(Stored data entries)

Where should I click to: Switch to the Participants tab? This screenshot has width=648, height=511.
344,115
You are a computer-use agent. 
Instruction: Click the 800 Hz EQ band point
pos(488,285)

— What is required —
Return each record exactly as given.

— Solution —
Where should I click to: Switch to the Participants tab? This screenshot has width=648, height=511.
344,115
You are a computer-use agent. 
Instruction: Click the 800 Hz EQ band point
pos(488,285)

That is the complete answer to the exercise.